- _MATERIAL FOR THIS TASK_
◆ ◆ ◆ ◆
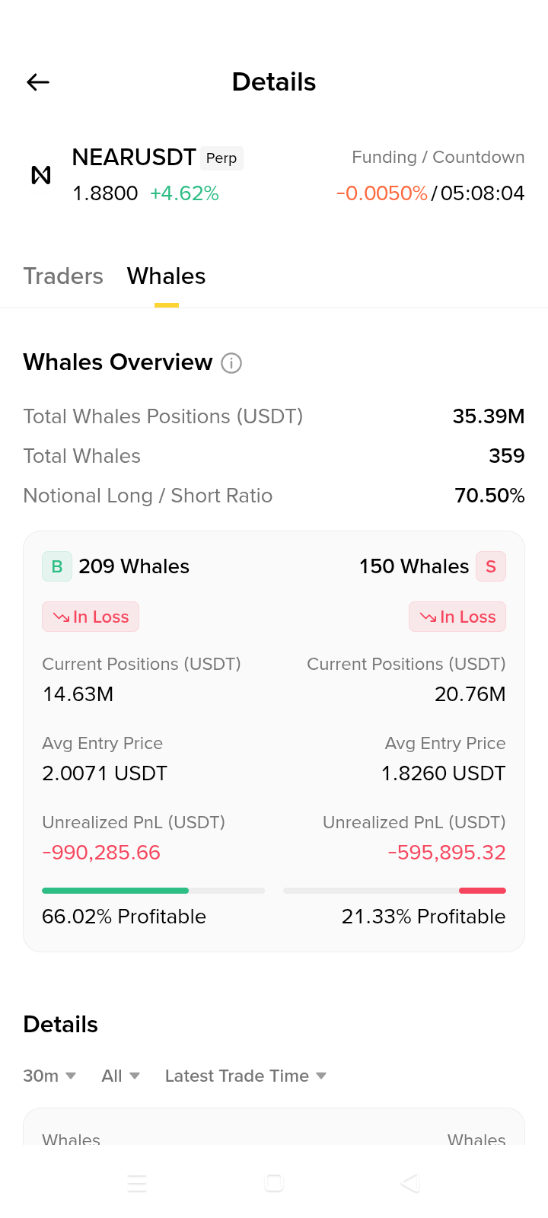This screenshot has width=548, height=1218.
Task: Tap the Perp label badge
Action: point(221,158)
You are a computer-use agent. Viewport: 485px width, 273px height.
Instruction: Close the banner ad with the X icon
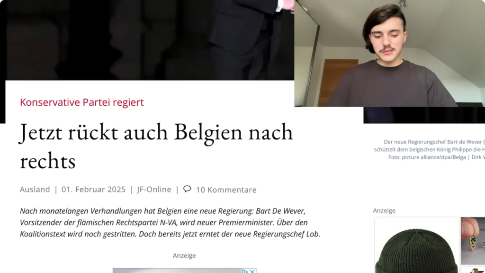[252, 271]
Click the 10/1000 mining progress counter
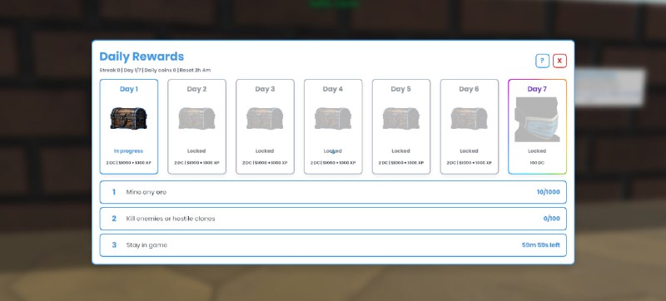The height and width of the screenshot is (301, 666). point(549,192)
◆ ◆ ◆ ◆
- _TO DO_
Return only what lies between the line containing "You are a computer-use" and the last line of the listing, those two lines included, exactly as written and with no pictures.

- _ANSWER TO THIS PROBLEM_
You are a computer-use agent. Viewport: 485px width, 273px height.
Instruction: Close the banner ad with the X icon
[252, 271]
Click the 10/1000 mining progress counter
The height and width of the screenshot is (301, 666). point(549,192)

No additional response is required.